RK: Yes, exactly. Instagram is very helpful. If I can say that I became popular, I became popular just because of social media. Georgia is a very small country, and we are very far from the world. Living here is very comfortable for me. I have my own studio. I can produce here, and then I make shows abroad. If you move there, you have to have various different rules for living, and it’s not easy. Maybe it would be easier for me if I were younger, but now I’m not at the age to start something new in a new country. So I feel myself in a shelter here. When I’m visiting the galleries in New York or in Paris, I can see differences, and maybe it might treat me better for my art. I can stay unique, and not trendy.
NW: We have a lot of trendy art in New York that isn’t so good.
NM: Too much. There are so many amazing shows going on, though. That’s something I know Rusudan misses.
RK: Exactly. My favorite museums.
NW: I just have one more, kind of silly question. Since this is a puzzle company, I was wondering what, if anything is puzzling you, Rusudan, and then you, Nina, about the world today?

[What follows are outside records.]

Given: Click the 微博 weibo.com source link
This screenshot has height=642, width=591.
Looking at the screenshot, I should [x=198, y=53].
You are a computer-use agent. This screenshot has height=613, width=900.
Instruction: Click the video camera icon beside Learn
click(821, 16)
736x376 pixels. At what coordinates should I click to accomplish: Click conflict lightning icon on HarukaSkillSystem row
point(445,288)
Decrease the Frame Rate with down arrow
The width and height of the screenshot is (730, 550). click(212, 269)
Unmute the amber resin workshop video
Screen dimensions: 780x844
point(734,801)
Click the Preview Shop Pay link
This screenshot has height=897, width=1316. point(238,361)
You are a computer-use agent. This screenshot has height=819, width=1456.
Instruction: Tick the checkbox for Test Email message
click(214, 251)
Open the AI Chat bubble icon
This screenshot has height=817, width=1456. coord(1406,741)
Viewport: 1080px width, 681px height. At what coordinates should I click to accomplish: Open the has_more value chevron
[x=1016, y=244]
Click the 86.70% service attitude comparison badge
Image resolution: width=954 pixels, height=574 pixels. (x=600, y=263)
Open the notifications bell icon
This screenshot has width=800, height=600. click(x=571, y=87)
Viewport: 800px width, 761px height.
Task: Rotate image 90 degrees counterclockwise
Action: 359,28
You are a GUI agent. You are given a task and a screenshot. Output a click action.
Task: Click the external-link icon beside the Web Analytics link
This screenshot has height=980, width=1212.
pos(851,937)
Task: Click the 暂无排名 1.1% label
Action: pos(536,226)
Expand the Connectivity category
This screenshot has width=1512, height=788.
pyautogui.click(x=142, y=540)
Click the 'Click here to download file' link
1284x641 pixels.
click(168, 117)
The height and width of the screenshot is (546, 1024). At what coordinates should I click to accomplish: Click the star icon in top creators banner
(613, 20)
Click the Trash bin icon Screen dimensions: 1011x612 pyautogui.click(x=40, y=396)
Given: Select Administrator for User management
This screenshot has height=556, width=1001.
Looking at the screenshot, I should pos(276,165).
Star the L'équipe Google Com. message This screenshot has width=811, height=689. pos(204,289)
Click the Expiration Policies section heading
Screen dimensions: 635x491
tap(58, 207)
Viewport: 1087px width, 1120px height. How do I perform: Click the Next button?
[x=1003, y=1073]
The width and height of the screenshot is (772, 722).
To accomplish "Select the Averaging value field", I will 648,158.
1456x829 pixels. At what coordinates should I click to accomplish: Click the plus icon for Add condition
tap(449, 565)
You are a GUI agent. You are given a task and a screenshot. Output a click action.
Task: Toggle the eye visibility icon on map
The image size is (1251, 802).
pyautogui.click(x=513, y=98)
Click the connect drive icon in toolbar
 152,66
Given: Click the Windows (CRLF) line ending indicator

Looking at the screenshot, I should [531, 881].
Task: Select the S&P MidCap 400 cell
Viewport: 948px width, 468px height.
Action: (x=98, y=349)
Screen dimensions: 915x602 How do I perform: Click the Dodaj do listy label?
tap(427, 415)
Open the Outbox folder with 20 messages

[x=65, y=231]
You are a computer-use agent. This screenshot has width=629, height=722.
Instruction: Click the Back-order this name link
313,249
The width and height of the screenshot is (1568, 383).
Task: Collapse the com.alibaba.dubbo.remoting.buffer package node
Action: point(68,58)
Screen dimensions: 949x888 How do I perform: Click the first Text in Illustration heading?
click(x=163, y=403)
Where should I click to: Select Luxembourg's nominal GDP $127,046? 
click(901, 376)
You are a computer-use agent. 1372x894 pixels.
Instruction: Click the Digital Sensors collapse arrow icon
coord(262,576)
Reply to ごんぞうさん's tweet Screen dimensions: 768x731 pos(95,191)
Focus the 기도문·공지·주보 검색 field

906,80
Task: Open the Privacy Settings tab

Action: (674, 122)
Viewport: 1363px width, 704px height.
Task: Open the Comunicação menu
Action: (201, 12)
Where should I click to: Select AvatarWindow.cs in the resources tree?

RK: There’s the Covid puzzle—no one has any idea what’s next. It’s strange and very interesting to live in these times. It’s hard but interesting. For us, for artists. Sometimes, we do not have time to think this much. So it’s a very good time for that. Maybe it was given to us for understanding the meaning of life. Maybe we have to find the real values of life.
NM: It’s very of the moment, but the whole state of the world is puzzling, unfortunately. Because we don’t know. We hope that we’re at the end of the tunnel, but are we really? Where are we going with this? How are these changes going to affect us in the long term? There are so many puzzling questions honestly—it’s a puzzling time.